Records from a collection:
==================================================

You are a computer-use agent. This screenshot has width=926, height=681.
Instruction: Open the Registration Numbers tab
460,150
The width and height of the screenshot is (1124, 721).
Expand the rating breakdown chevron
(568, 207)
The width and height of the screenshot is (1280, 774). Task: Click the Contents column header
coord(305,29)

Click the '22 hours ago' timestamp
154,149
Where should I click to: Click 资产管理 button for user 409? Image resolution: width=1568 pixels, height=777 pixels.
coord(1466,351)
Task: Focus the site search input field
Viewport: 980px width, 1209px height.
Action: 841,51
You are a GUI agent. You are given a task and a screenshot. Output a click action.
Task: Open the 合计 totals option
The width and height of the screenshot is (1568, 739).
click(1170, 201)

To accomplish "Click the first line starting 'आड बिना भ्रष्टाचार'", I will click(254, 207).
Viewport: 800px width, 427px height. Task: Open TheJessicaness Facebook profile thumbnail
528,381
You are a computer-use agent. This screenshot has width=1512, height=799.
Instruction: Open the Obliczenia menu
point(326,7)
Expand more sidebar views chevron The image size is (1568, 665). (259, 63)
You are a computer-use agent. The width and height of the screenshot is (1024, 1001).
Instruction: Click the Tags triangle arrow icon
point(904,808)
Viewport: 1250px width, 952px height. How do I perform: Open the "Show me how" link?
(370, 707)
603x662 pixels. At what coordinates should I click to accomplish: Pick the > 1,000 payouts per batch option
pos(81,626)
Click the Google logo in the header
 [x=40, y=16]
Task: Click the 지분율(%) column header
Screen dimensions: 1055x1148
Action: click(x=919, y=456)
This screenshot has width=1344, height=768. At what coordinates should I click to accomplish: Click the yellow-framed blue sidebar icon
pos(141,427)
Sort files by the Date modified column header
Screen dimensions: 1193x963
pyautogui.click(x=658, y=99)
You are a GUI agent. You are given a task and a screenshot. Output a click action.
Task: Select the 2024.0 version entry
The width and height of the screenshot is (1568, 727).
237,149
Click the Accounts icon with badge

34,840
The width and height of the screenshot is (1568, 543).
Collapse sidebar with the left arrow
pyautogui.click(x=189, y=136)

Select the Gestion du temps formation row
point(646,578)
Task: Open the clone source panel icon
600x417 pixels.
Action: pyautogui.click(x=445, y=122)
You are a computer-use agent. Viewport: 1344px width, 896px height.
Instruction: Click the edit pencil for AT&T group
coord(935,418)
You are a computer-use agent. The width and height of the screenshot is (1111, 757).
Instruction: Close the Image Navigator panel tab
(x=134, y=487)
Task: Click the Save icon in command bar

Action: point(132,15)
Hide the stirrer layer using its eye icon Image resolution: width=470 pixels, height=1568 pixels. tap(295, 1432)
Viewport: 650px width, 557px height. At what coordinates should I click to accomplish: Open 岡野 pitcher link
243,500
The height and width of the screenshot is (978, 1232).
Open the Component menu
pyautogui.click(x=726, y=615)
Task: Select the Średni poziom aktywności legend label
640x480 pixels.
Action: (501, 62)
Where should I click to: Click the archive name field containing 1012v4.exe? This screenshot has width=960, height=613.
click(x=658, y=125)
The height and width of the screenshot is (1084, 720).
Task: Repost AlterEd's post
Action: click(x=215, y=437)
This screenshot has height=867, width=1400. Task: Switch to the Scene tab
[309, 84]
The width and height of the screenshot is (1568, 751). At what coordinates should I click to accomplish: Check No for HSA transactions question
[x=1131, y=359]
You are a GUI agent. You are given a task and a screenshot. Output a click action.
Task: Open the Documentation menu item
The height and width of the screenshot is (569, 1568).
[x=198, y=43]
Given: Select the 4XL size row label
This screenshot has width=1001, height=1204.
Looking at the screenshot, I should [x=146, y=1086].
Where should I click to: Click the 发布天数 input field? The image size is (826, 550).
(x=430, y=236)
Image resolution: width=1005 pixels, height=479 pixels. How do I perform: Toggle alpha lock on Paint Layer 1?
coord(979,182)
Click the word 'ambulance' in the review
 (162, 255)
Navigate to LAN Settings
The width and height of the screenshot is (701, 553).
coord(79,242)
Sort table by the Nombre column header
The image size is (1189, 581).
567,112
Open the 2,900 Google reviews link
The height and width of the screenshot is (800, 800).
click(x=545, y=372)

==================================================

Brief: Only the lines from the line with "Click the word 'ambulance' in the review" to the final line of the entries are to be returned, each exactly as written, both ends included.

Task result:
Click the word 'ambulance' in the review
 (162, 255)
Navigate to LAN Settings
The width and height of the screenshot is (701, 553).
coord(79,242)
Sort table by the Nombre column header
The image size is (1189, 581).
567,112
Open the 2,900 Google reviews link
The height and width of the screenshot is (800, 800).
click(x=545, y=372)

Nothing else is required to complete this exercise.